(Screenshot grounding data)
==============================

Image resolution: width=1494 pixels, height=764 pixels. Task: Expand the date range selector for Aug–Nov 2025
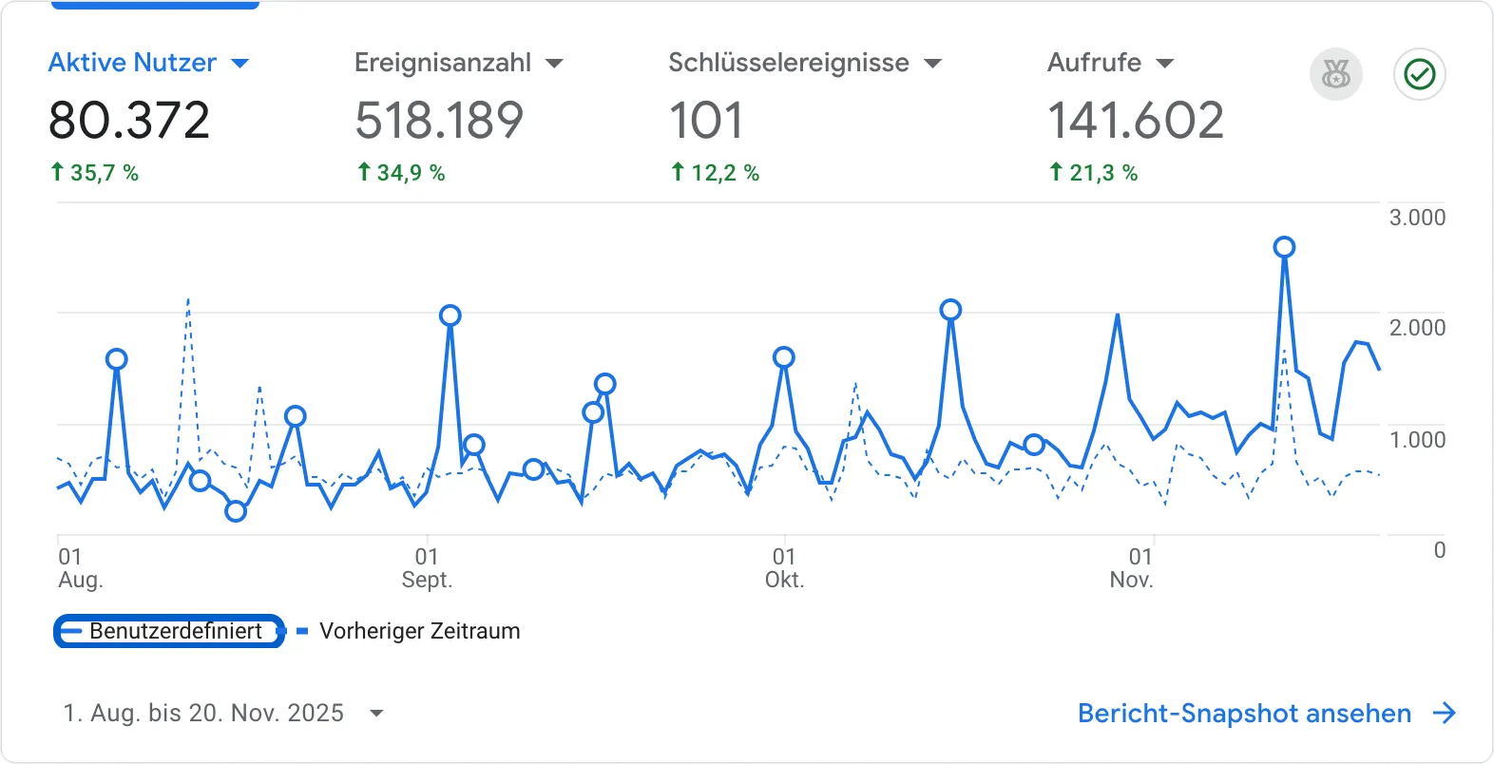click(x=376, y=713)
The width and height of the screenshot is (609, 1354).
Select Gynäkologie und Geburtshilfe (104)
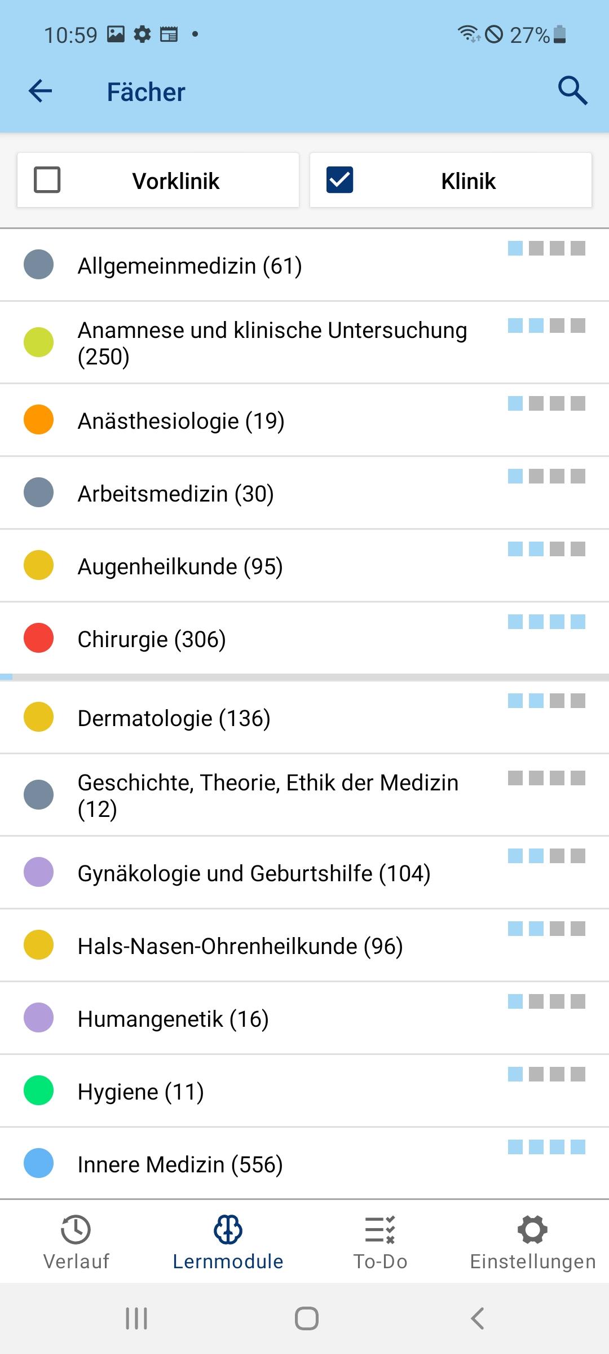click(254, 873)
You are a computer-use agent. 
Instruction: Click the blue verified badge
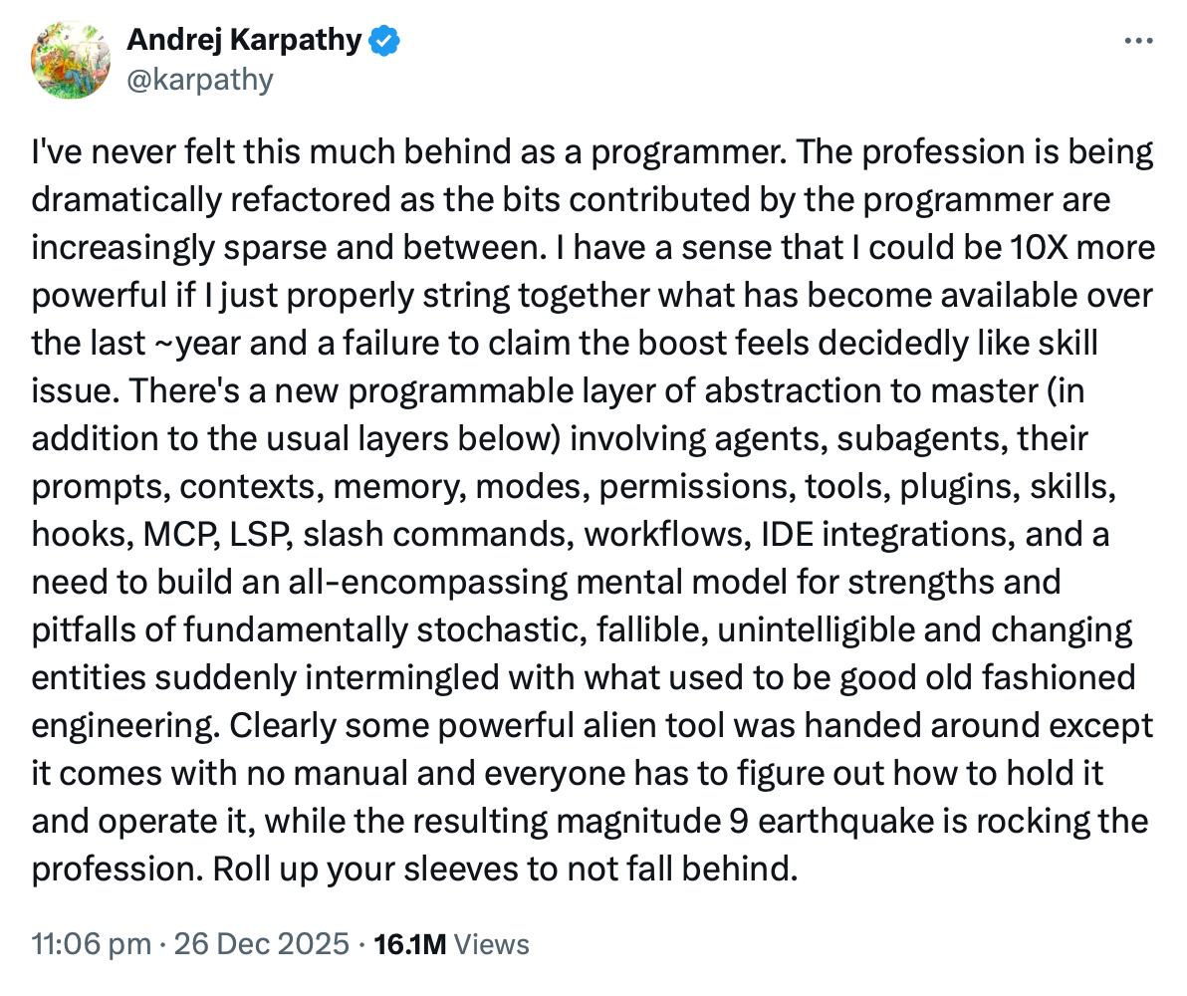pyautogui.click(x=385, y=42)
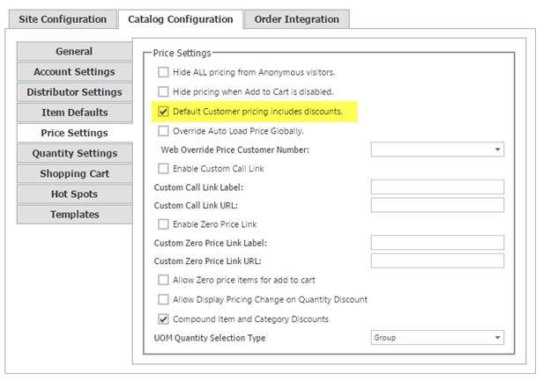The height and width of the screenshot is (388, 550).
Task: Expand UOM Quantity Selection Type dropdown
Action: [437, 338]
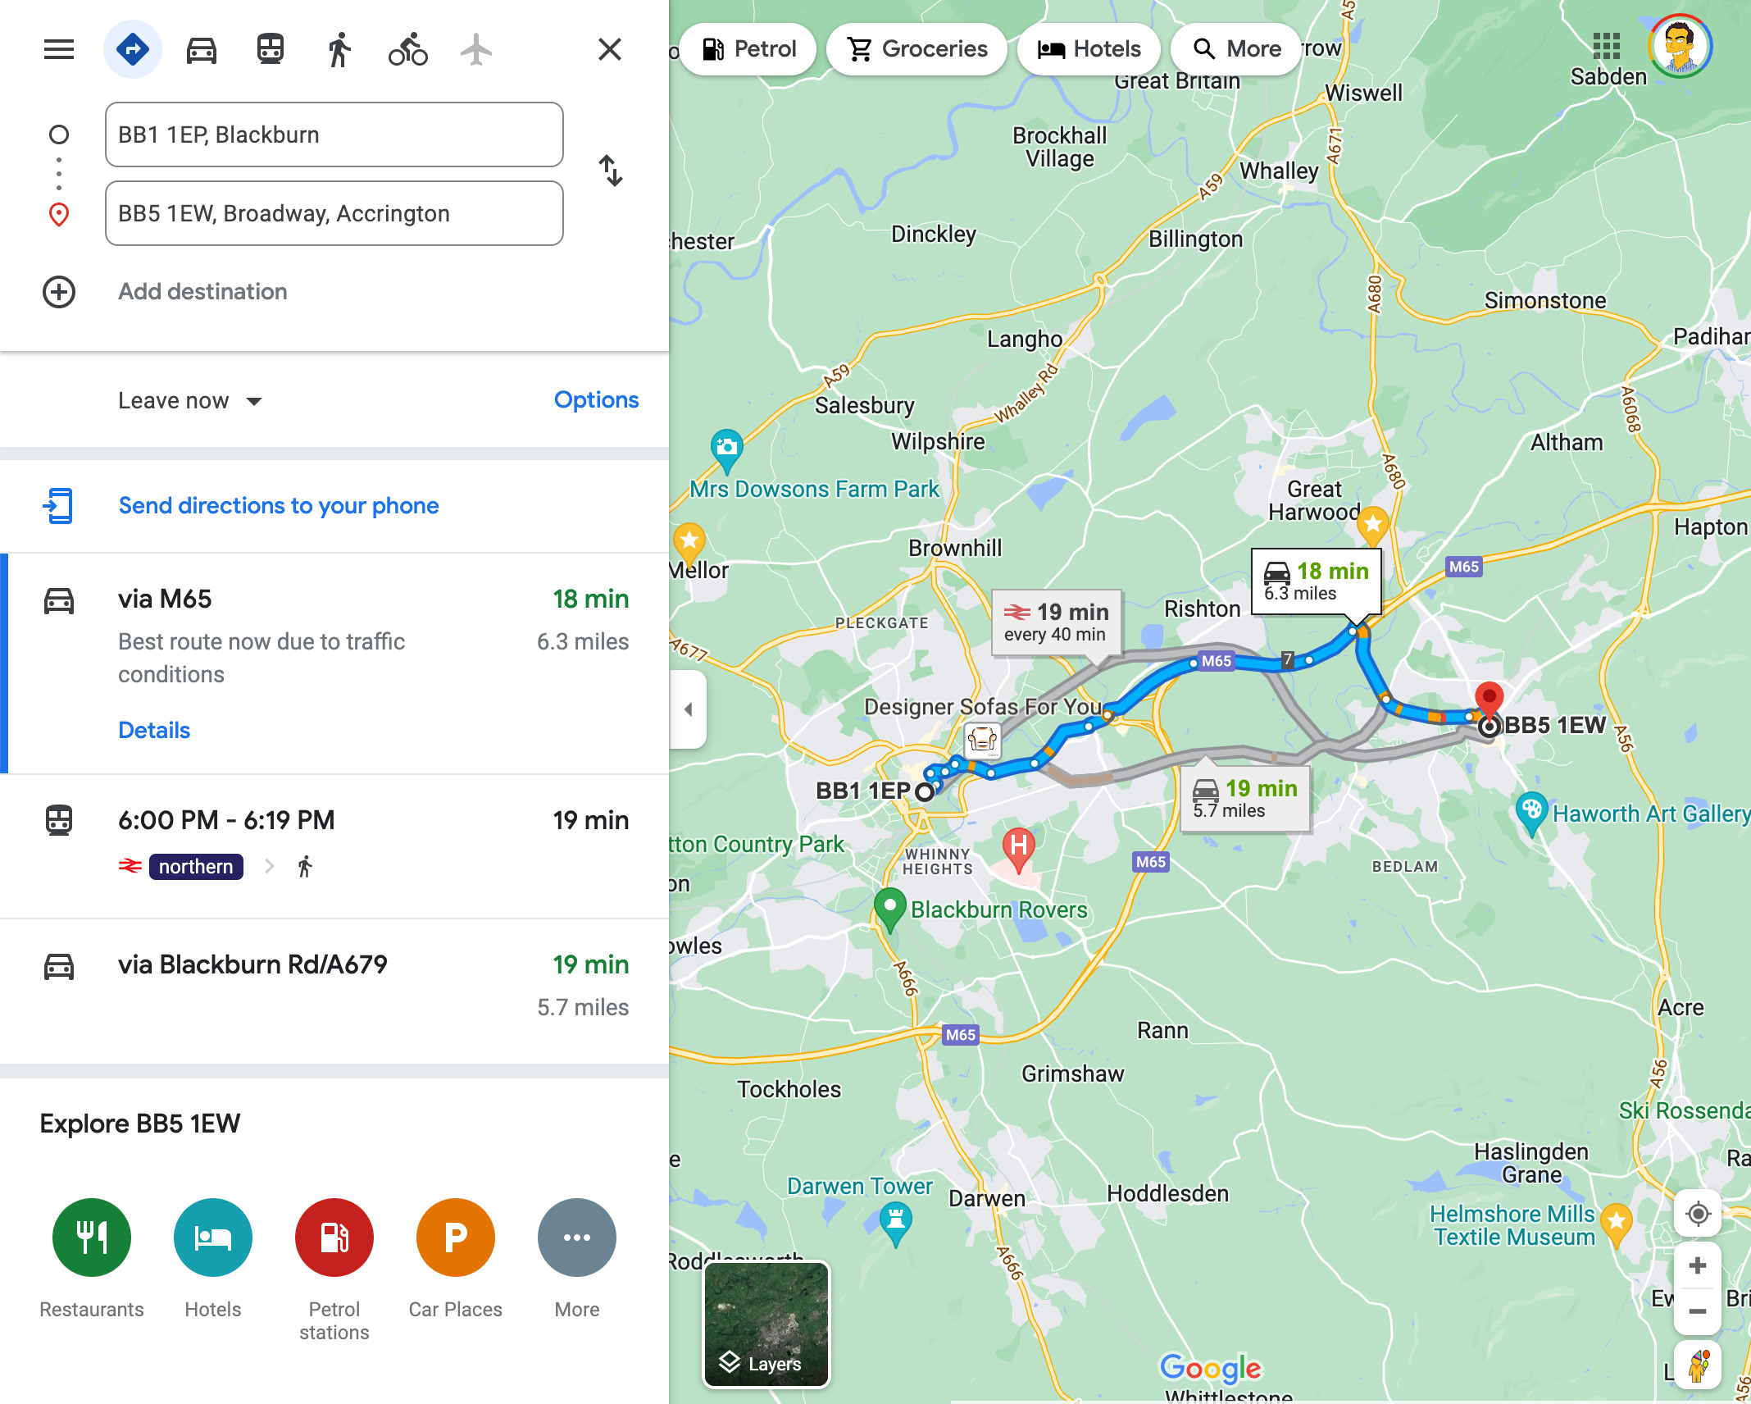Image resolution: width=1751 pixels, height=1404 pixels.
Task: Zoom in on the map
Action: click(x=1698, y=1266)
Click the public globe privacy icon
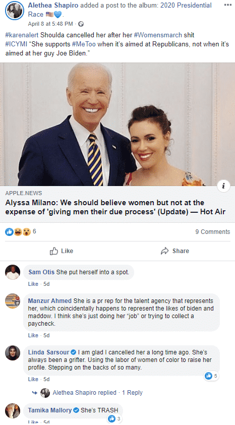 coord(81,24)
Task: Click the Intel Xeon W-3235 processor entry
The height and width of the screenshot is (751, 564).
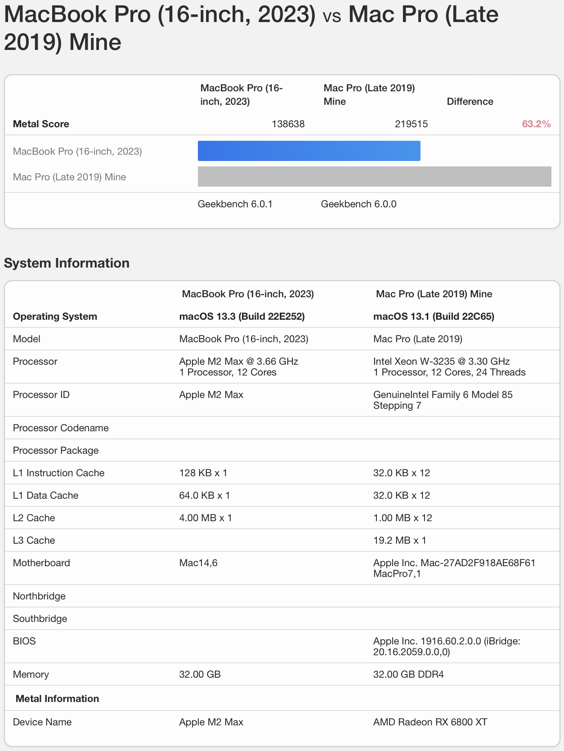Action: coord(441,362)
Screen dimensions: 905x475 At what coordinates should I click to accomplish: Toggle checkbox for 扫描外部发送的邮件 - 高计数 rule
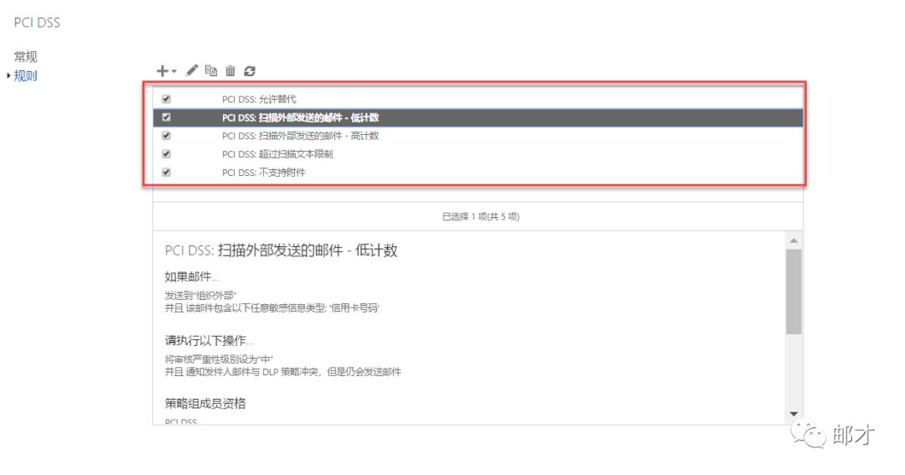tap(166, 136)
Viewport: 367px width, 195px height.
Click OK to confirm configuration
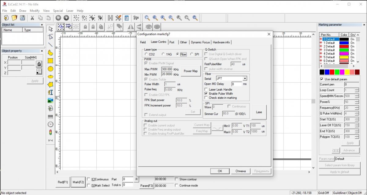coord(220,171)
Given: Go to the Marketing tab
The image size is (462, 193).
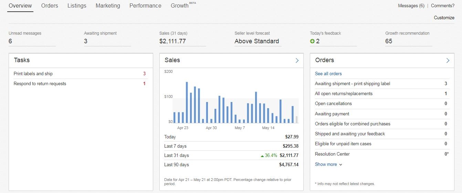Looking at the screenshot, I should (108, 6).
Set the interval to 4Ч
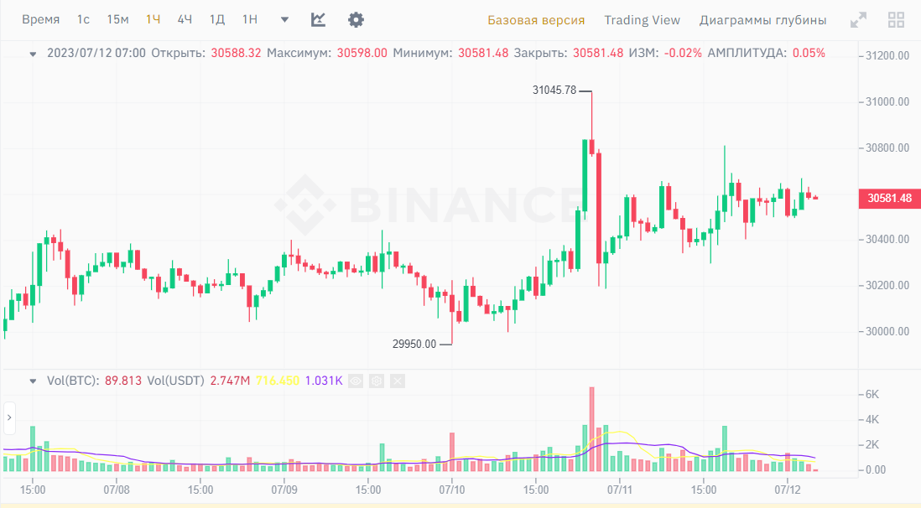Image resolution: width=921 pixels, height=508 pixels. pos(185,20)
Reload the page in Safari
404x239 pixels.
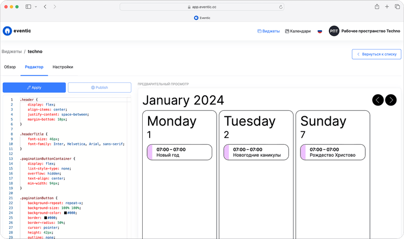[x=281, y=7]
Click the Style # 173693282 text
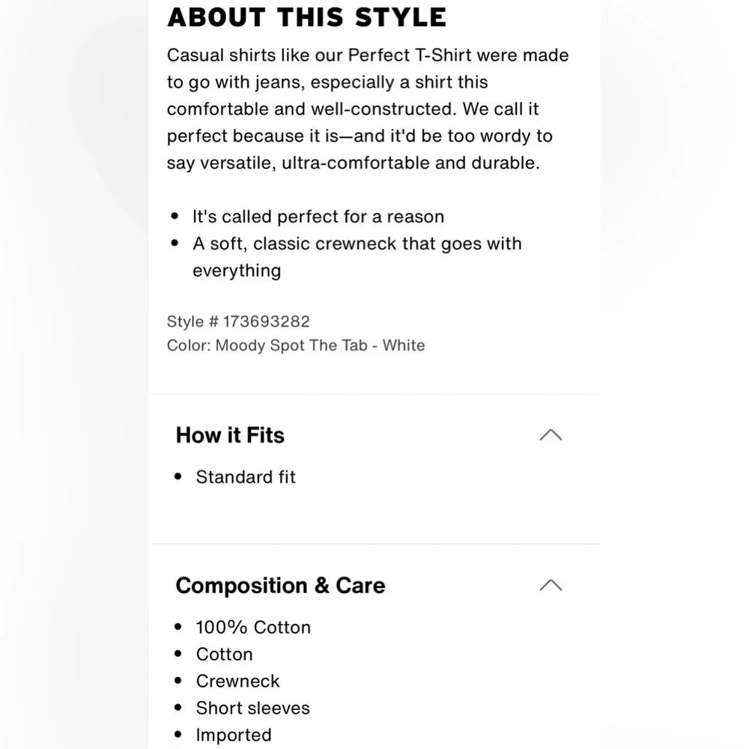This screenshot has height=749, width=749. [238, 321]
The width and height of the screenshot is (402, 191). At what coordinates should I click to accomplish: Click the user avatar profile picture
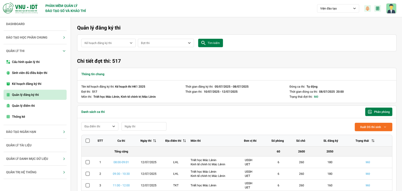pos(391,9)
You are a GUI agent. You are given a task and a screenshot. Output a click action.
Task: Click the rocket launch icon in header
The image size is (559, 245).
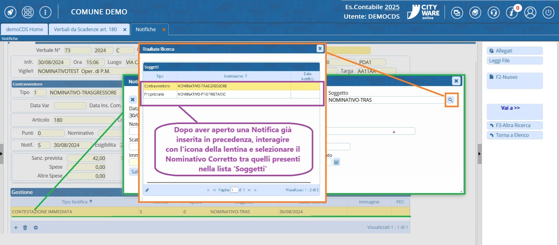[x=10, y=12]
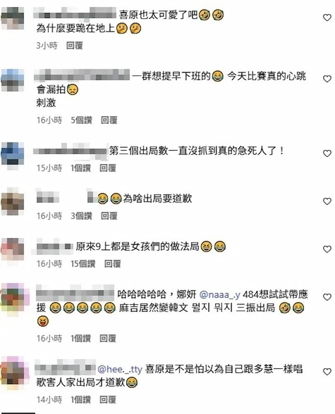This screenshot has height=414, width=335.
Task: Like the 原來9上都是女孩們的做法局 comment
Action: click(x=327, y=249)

==============================

→ YOUR GOAL
Without any pictures, please write out the lines from the one containing "You are a GUI" through the final line of the data, exactly and inclusive of both ends.

→ OUTPUT FOR THIS TASK
You are a GUI agent. You are given a task and a screenshot. Output a click action.
Task: Click the rocket launch icon in header
The image size is (559, 245).
[x=10, y=12]
This screenshot has height=414, width=335.
Task: Like the 原來9上都是女孩們的做法局 comment
Action: click(x=327, y=249)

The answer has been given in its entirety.